High on Adventure, November/December 2016

 

North side of Mt. Hood
Mt. Hood's north side       Image by Vicki Hoefling Andersen

She’s incredibly distinctive, this lone volcanic peak appearing to sit on the very outskirts of a major American city. With her last significant eruption 235 years in the past, and a minor hiccup just over a century ago, she seems benign, beautiful and welcoming. Best of all, she’s home to five different ski areas and a history of locals who have been trekking up and sliding down her slopes for more than 125 years.

Known as Wy’east to the Native American Multnomah tribe, Mt. Hood gained its current moniker in 1792 when a British Naval officer sailing up the Columbia River saw the majestic mountain and named it for a famed British naval officer. Traveling down the Columbia in 1805, Lewis and Clark’s Corp of Discovery were awe-struck by this dormant stratovolcano and documented this peak in their journals as a “conocal [sic] form covered with snow".

Mt.
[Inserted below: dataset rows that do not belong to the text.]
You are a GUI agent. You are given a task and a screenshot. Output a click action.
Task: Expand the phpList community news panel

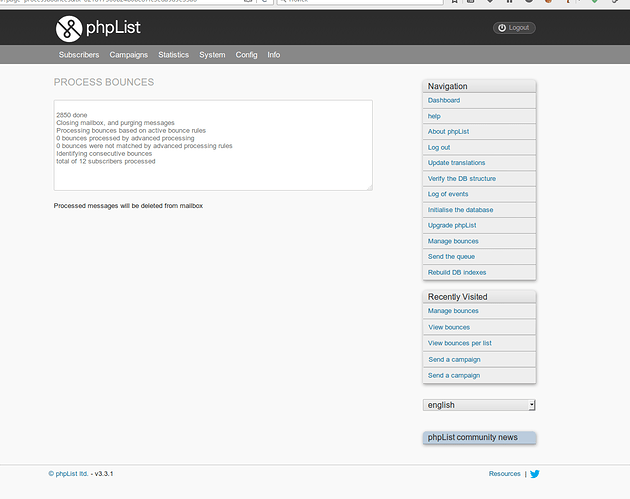[479, 438]
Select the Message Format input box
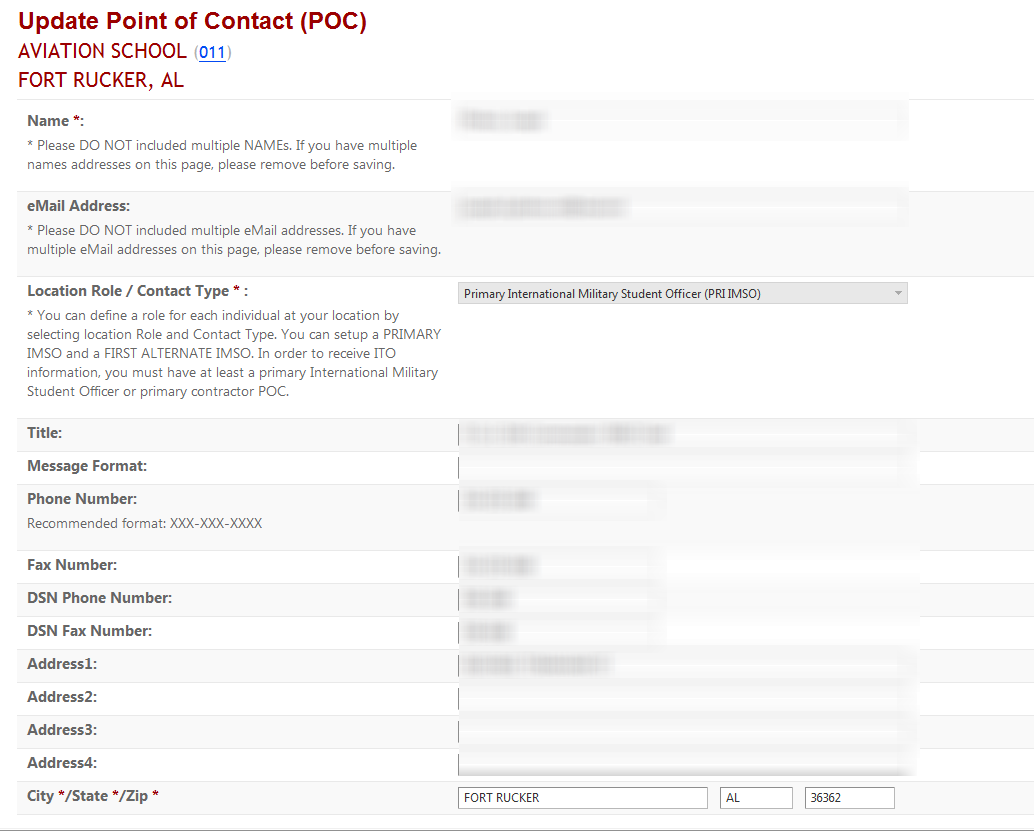 tap(680, 467)
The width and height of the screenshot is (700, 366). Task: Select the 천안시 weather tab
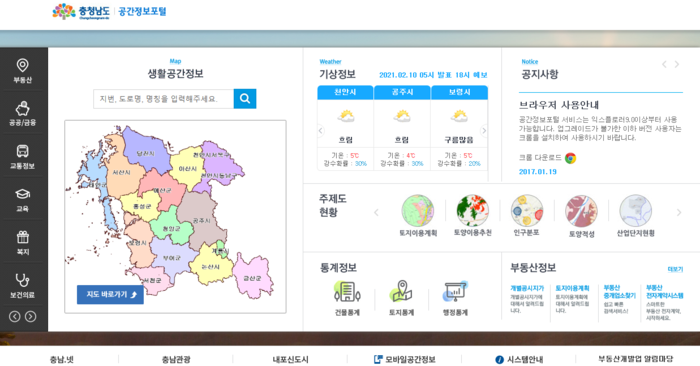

Hood upper slopes
Mt. Hood upper slopes      Image by John Hoefling

Mt. Hood’s elevation is variously reported as somewhere between 11,239 and 11,250 feet, depending on which survey or scientific correction did the measuring. It is Oregon’s highest point and fourth tallest mountain in the Cascade Range. Adorned with 12 named glaciers and snowfields and attracting climbers from around the globe, Mt. Hood is generally acknowledged as the world’s second most-climbed glaciated peak after Mt. Fuji.

In 1845, when Sam Barlow decided to lead his small wagon train over the mountain rather than raft them down the Columbia as other travelers on the Oregon Trail had done, he had no idea what tribulations lay ahead. As much as they struggled, visitors right after the turn of the 20th century confronted nearly a three day journey to cover the 50 miles from Portland by wagon or car.
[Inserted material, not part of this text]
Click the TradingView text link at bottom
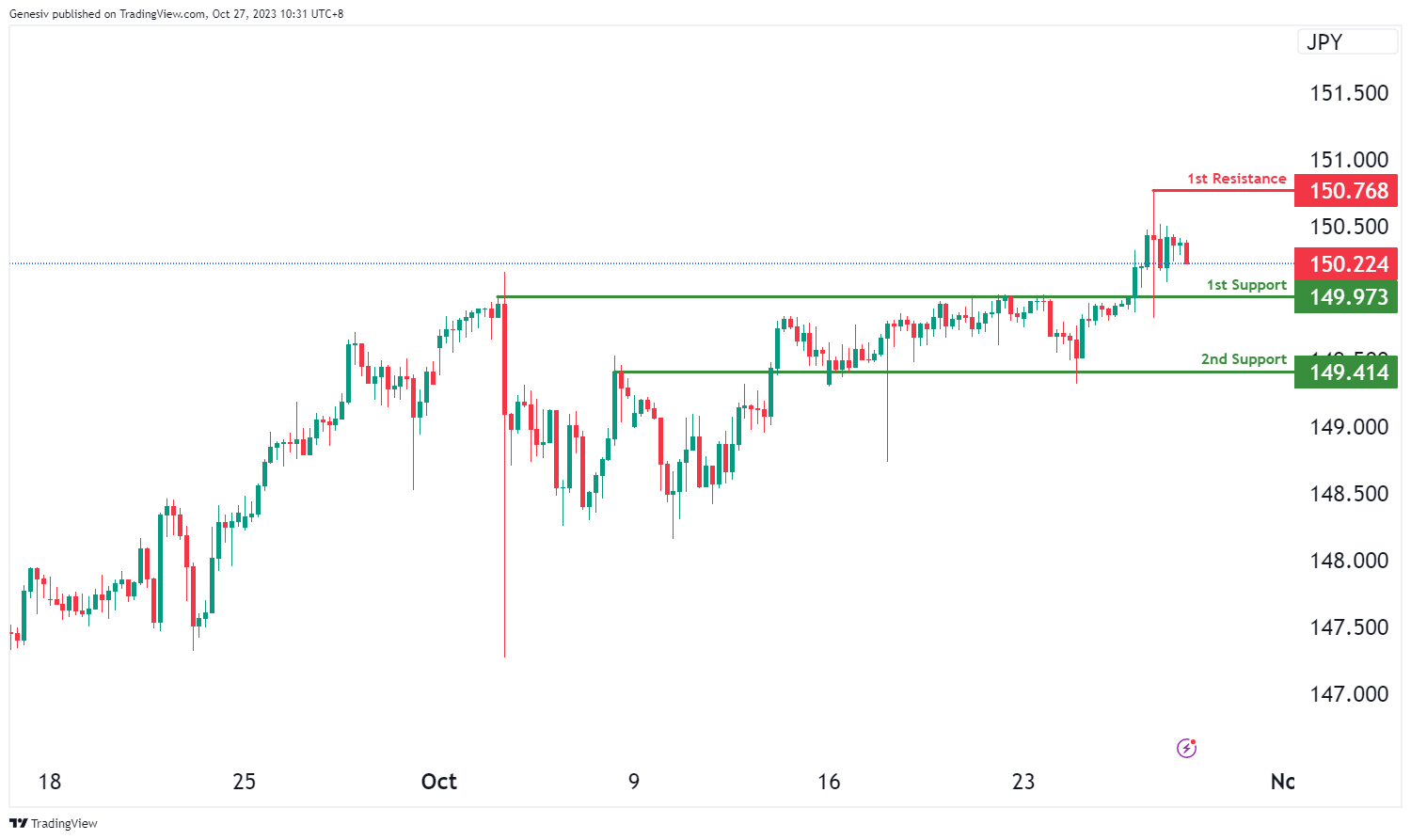Screen dimensions: 1411x840 pyautogui.click(x=64, y=824)
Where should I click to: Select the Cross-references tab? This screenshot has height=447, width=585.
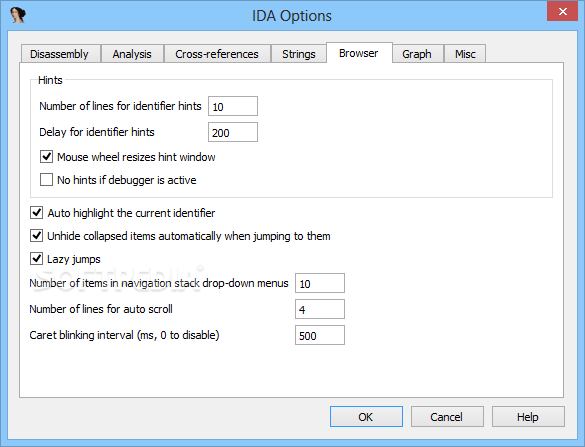tap(217, 54)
In 1890 the first documented skiers to challenge Mt. Hood chose the relatively easier-to-reach Cloud Cap on the north side. Four years later the Mazamas (a mountaineering organization based in Portland, OR) formed a club, and in 1900 organized their first ski trip to the mountain.

Sliding down hills on “Norwegian snowshoes,” as skis were called in those days, became a popular winter pastime, but accessing the snowy slopes was still difficult. After five years of construction, the Mt. Hood Loop Highway opened in 1925 and winter enthusiasts could reach their playgrounds with much less stress and effort, especially the following year when the road was finally plowed all the way to Government Camp.

Mt. Hood Government Camp 1933
On winter weekends in the 1930s, Government Camp drew upwards of 10,000 visitors.
Image courtesy Mt. Hood Museum Photograph Collection

Christened with a name that certainly doesn’t inspire visions of winter frolic, the village known to locals as “Govy” found its way onto the map when an army regiment, following Sam Barlow’s path over the southwestern slope of the mountain enroute to Fort Vancouver in 1849, had to abandon their supplies in a snowstorm. The area became known as “Government Camp,” and would launch the start of Mt. Hood’s winter recreation boom.

Mt. Hood swim jump hill
Swim jumping hill  Image by Bill Pooley

In 1927, the newly-formed Cascade Ski Club starting hosting jumping competitions at a newly-built hill at Swim, on the south side of Multorpor Mountain. The jump hill boasted an impressive average grade of 59% with one section calculated at 64%, and the jumping events drew huge numbers of spectators.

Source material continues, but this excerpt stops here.